- _PROBLEM STATEMENT_
Find "The width and" in the material, then return exactly the line containing it and all lines after it to the end, leaving out pictures.
***** EXTRACTED INFORMATION *****
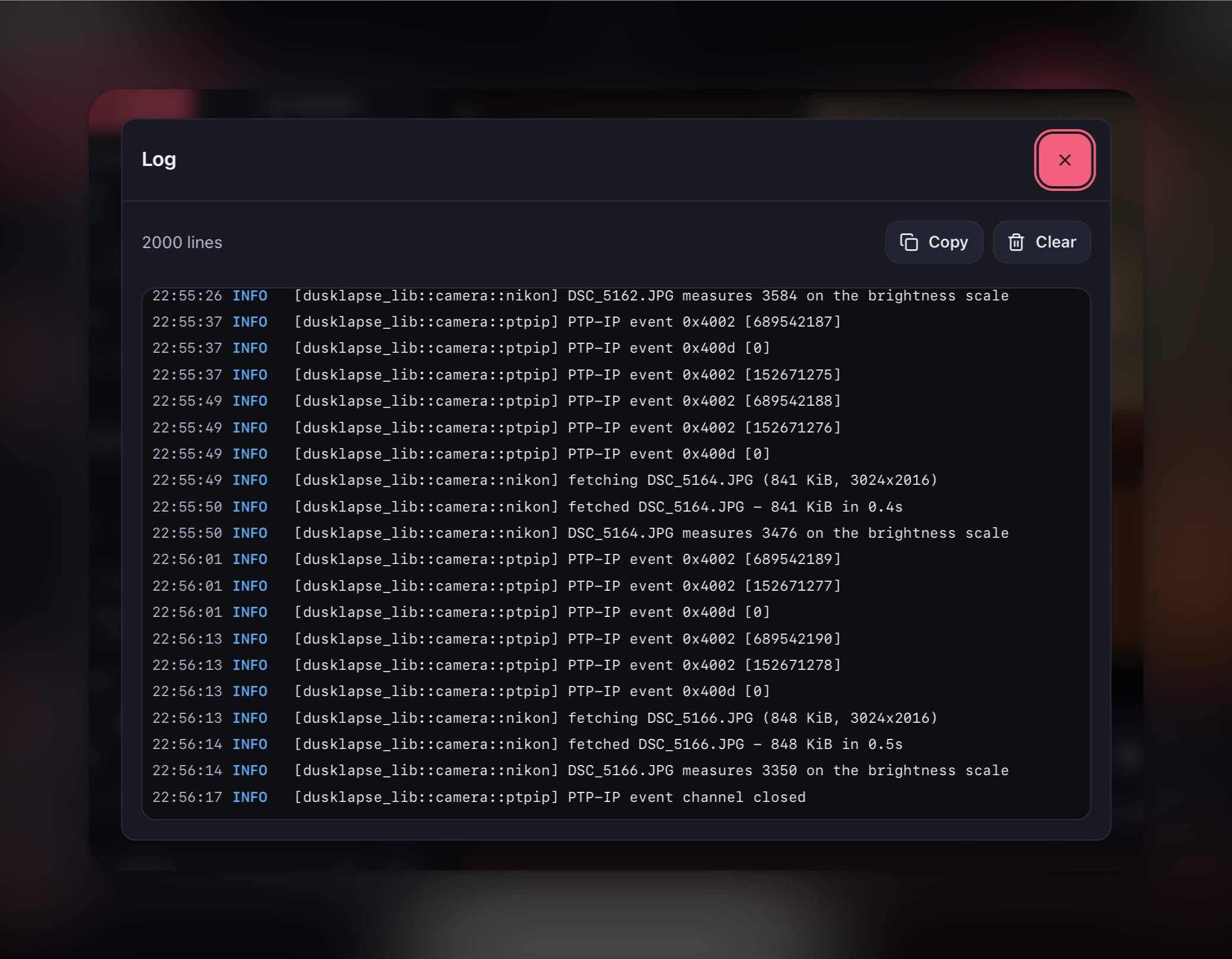
Task: Click the Clear button
Action: 1042,242
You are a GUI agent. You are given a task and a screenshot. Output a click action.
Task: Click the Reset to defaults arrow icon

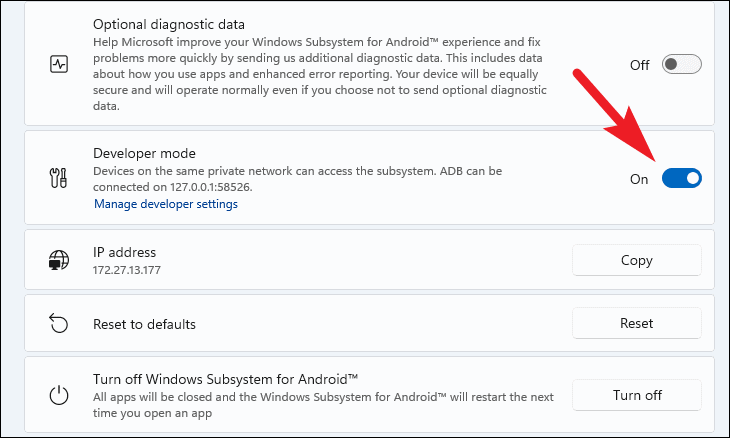(x=58, y=324)
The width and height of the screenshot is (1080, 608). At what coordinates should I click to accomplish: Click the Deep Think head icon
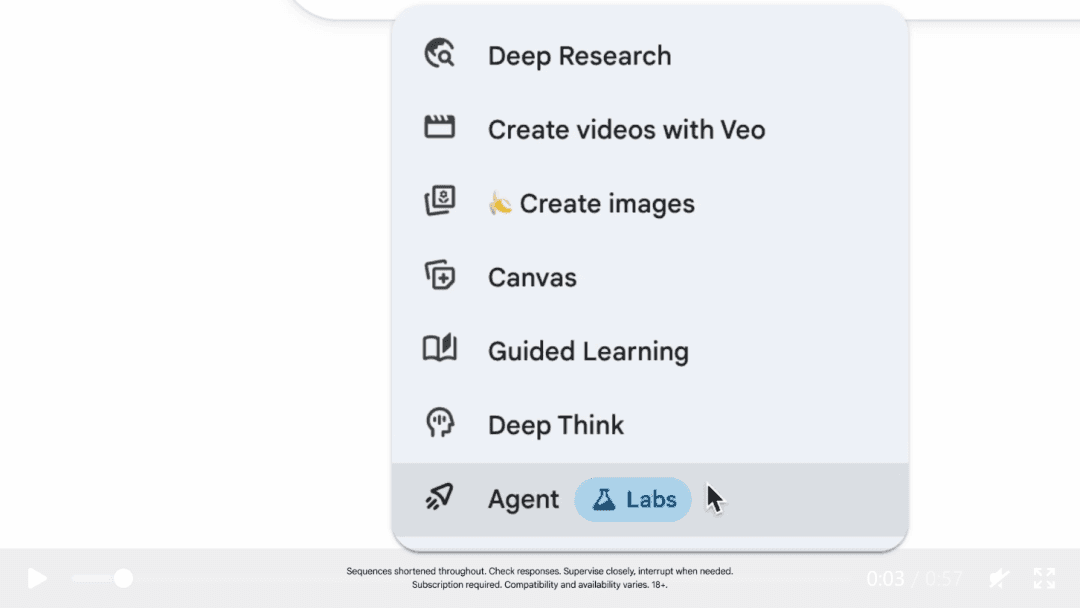click(440, 424)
*****
- _WRITTEN RESPONSE_
The width and height of the screenshot is (1080, 608). At what coordinates should I click to accomplish: Click the Deep Think head icon
click(440, 424)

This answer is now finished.